What the exercise asks —
Using the records below, quote only the span that opens with the line containing "Task: Expand the Frame 14 tree node" and closes with the line containing "Task: Enable Remove", exactly and inclusively.

──────── Extracted entries

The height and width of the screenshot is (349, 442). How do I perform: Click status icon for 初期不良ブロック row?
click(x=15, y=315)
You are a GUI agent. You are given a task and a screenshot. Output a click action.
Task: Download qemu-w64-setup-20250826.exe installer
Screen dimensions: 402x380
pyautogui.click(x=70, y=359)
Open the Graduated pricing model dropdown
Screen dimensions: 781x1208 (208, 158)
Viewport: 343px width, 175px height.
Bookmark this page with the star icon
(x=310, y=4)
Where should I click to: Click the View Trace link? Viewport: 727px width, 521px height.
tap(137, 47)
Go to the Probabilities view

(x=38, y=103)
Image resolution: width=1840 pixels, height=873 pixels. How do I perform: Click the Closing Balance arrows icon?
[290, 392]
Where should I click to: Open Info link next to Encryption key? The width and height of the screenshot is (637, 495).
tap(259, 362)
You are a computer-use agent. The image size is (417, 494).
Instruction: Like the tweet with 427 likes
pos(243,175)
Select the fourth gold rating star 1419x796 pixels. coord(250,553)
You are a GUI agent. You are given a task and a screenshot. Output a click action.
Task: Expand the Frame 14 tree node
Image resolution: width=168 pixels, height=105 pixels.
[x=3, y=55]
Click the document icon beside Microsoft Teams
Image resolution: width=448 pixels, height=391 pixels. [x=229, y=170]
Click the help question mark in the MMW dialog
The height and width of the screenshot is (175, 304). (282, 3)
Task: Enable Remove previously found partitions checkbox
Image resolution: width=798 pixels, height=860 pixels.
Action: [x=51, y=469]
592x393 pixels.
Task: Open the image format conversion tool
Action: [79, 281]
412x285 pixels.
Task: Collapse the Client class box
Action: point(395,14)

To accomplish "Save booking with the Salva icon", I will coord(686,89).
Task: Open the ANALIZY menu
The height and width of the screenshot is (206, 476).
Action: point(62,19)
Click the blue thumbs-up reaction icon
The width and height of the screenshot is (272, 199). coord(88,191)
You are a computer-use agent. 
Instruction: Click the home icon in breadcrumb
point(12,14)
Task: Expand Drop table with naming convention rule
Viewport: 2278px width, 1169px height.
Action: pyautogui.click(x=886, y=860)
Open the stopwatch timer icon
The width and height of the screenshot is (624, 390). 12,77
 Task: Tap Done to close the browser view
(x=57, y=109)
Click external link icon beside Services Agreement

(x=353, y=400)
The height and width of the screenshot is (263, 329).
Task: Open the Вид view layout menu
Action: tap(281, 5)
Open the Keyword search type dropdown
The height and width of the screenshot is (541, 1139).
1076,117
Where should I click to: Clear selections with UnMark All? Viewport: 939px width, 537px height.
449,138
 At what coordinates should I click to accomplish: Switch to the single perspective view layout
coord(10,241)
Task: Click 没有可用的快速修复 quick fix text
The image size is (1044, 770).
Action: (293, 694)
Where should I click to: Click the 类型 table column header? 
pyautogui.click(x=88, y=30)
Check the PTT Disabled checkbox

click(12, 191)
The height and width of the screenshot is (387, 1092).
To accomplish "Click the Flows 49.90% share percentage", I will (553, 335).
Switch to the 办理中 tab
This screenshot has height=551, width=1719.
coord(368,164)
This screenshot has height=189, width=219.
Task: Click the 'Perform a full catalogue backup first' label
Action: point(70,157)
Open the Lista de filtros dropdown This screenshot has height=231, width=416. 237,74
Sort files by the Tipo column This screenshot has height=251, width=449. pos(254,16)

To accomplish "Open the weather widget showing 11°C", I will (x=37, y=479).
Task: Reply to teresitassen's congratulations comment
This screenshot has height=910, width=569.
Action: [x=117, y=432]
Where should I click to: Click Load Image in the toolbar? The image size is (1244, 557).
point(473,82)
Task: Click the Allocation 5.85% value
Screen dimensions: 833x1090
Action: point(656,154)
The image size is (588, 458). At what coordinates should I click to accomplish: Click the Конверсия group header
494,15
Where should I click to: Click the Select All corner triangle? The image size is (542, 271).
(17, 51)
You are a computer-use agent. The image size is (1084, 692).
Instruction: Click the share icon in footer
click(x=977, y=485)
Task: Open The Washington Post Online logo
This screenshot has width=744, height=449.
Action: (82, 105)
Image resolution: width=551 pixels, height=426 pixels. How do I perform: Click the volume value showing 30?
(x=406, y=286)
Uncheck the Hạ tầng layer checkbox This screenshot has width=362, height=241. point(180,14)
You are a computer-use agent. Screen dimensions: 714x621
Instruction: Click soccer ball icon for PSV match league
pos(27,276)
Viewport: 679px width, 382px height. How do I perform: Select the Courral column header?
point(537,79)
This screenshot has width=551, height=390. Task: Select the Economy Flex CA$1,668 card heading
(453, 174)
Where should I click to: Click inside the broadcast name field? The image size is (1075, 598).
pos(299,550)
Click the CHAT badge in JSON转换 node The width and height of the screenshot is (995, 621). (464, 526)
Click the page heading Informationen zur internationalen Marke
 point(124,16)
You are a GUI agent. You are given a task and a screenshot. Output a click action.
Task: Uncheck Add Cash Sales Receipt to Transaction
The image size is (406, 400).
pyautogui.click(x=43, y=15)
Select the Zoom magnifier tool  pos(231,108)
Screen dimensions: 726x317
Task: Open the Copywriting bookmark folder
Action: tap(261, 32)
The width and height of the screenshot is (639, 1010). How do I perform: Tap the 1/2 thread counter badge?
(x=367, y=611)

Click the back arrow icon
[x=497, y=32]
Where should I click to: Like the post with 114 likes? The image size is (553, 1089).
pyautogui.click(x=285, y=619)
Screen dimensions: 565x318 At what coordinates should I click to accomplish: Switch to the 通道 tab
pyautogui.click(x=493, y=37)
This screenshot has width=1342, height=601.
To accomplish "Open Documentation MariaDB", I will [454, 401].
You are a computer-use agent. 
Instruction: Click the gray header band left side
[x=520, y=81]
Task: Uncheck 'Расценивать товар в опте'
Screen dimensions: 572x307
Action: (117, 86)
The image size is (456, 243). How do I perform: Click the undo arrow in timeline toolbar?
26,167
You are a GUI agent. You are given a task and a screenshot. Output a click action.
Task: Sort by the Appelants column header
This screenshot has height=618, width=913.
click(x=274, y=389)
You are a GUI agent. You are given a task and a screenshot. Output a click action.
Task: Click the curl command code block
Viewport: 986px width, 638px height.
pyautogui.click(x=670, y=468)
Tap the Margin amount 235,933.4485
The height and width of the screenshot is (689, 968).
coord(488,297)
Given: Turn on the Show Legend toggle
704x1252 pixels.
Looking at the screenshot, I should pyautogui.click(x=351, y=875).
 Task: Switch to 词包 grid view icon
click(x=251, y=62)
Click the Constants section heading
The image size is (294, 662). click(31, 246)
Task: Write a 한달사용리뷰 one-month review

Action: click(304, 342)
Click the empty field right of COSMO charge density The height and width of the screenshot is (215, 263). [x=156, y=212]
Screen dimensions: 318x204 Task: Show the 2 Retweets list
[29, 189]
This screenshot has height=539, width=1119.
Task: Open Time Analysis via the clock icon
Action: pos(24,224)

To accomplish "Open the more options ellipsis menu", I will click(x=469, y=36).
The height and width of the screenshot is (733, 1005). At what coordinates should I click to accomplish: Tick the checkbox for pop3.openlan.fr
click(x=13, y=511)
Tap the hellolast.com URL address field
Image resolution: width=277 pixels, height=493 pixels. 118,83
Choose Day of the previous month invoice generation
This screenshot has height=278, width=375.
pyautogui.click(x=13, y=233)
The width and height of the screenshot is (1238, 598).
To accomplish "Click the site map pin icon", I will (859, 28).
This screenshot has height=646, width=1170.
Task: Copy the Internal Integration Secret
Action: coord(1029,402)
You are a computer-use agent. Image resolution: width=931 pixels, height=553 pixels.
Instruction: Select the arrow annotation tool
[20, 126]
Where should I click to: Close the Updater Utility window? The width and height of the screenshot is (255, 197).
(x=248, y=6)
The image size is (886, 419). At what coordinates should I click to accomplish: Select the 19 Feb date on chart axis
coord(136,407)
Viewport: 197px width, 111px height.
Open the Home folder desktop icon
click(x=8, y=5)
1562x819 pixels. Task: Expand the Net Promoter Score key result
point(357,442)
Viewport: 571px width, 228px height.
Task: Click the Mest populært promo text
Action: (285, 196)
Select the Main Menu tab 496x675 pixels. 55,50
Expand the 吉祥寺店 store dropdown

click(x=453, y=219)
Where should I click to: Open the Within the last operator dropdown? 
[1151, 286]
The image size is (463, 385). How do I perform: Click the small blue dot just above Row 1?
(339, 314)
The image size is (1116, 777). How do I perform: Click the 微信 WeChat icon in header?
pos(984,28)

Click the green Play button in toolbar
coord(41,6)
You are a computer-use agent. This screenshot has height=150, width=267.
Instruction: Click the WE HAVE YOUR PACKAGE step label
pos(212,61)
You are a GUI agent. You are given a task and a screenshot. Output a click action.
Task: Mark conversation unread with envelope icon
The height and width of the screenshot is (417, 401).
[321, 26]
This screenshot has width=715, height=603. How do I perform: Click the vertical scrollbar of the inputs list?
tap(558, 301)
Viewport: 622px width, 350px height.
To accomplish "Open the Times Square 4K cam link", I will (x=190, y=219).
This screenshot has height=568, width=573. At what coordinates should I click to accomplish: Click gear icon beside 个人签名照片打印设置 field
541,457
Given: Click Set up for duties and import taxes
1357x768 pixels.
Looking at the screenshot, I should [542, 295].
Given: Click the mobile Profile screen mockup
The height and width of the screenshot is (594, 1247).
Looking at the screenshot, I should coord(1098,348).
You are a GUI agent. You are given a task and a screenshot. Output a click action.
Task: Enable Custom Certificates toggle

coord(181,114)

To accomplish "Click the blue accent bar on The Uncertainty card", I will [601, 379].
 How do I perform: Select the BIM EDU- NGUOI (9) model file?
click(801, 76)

────────────────

Written answer —
Task: Expand the Frame 14 tree node
Image resolution: width=168 pixels, height=105 pixels.
[x=3, y=55]
Click the document icon beside Microsoft Teams
Image resolution: width=448 pixels, height=391 pixels. [x=229, y=170]
Click the help question mark in the MMW dialog
The height and width of the screenshot is (175, 304). (282, 3)
Task: Enable Remove previously found partitions checkbox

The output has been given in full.